Oracle's brief also argues that "When a plagiarist takes the most recognizable portions of a novel and adapts them into a film, the plagiarist commits the 'classic' unfair use."

4 of 155 comments (clear)

  1. Never ever by geek · · Score: 5, Insightful

    Ever use Oracle for anything. Ever

    1. Re:Never ever by PolygamousRanchKid+ · · Score: 5, Insightful

      Ever use Oracle for anything. Ever

      You don't use Oracle . . . Oracle uses you. That's their business model.

      --
      Schroedinger's Brexit: The UK is both in and out of the EU at the same time!
  2. Not plagarism by Solandri · · Score: 5, Insightful

    Oracle's brief also argues that "When a plagiarist takes the most recognizable portions of a novel and adapts them into a film, the plagiarist commits the 'classic' unfair use."

    All that goes out the window when the novel's author openly tells everyone to use the novel without charge, which they do.

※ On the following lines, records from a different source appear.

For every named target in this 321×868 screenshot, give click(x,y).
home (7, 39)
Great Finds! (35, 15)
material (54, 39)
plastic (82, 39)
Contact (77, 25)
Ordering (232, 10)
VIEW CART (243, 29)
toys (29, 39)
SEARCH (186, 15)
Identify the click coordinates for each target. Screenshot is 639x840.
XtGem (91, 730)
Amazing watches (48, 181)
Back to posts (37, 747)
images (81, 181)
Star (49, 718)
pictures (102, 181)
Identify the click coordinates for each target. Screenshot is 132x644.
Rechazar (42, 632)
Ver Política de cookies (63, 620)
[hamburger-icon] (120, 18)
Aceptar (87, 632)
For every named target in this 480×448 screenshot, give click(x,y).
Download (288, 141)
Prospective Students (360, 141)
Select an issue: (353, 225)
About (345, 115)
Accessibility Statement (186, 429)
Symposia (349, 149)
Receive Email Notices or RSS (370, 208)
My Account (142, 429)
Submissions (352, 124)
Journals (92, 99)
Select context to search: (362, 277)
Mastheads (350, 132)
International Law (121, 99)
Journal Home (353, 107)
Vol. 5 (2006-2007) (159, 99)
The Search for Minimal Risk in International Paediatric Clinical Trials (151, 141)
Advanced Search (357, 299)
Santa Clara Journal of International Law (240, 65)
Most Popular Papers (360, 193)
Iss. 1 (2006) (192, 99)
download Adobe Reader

Then the author dies and the person who buys the rights to the author's estate unilaterally decides it can undo what the author did in the past and tries to charge back-royalties for past use.

    A more fitting description here would be "bait and switch."

  3. Re:he's right by suutar · · Score: 5, Insightful

    well, if interfaces aren't fair use, the entire software industry is screwed.